▶ _What you have to do_
Every entry is to be returned unchanged, and no picture is to be included.

(Saved data entries)
____________________

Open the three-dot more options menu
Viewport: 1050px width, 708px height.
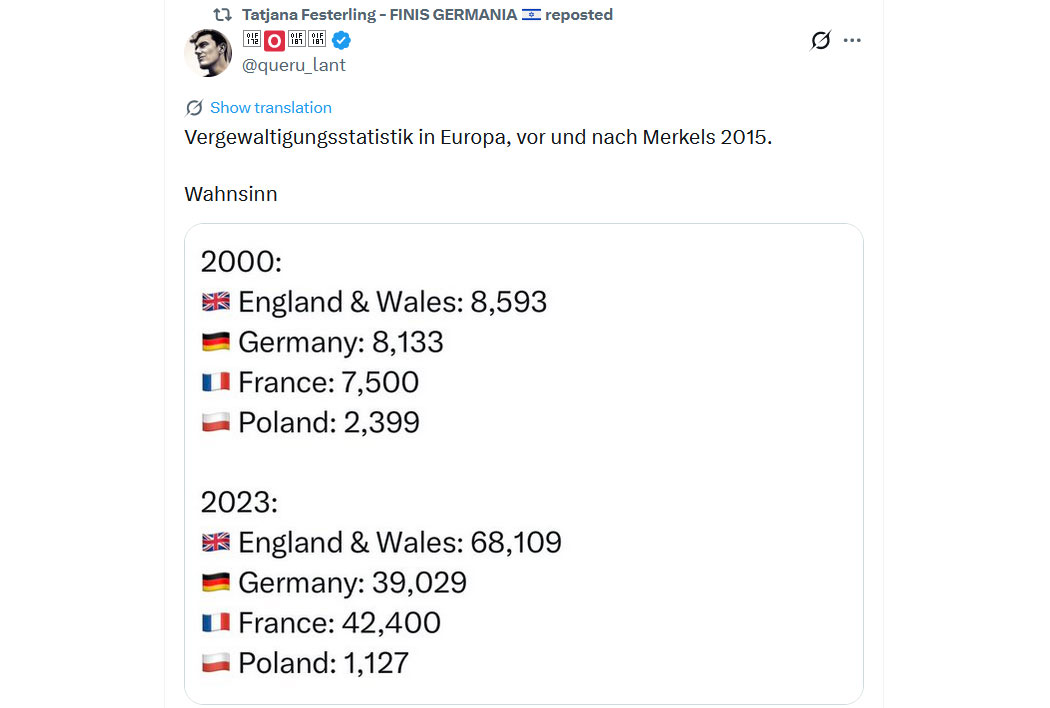tap(852, 41)
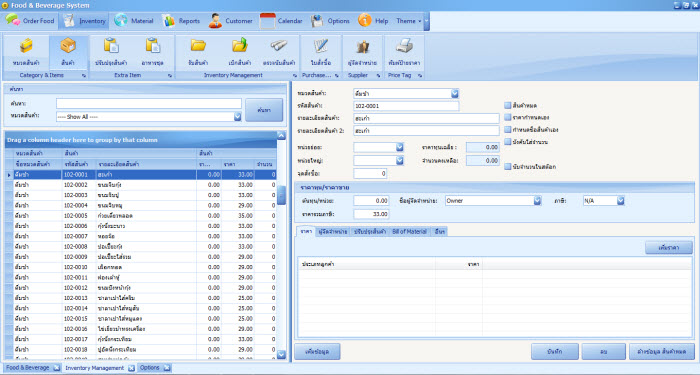Viewport: 700px width, 375px height.
Task: Select the Reports chart icon
Action: tap(169, 21)
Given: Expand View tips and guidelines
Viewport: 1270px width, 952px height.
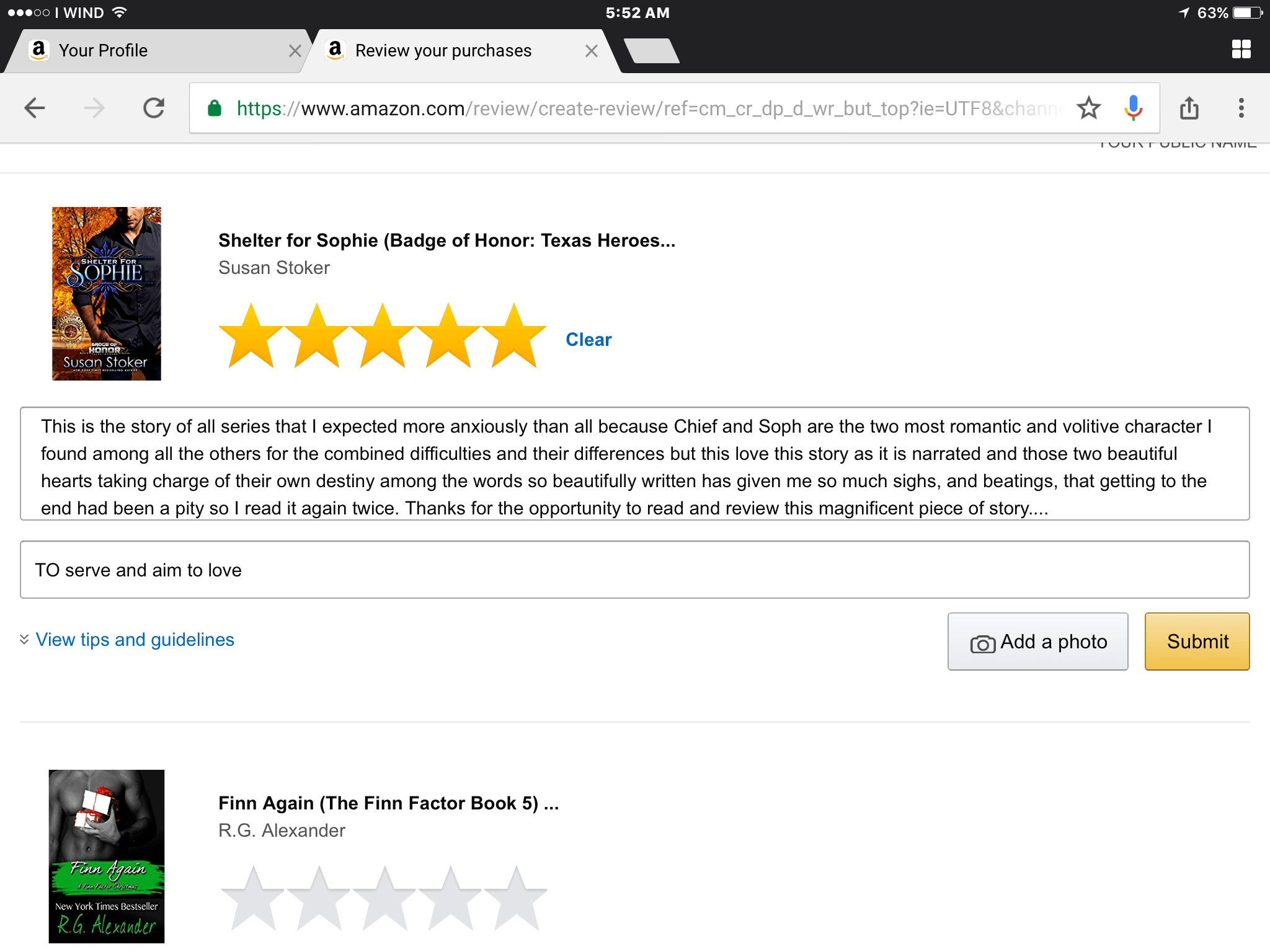Looking at the screenshot, I should pos(135,640).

____________________

▶ _Output of the task_
Open the three-dot more options menu
Viewport: 1050px width, 708px height.
tap(852, 41)
Viewport: 700px width, 375px height.
Task: Select the Reports chart icon
Action: tap(169, 21)
Given: Expand View tips and guidelines
Viewport: 1270px width, 952px height.
Looking at the screenshot, I should pos(135,640).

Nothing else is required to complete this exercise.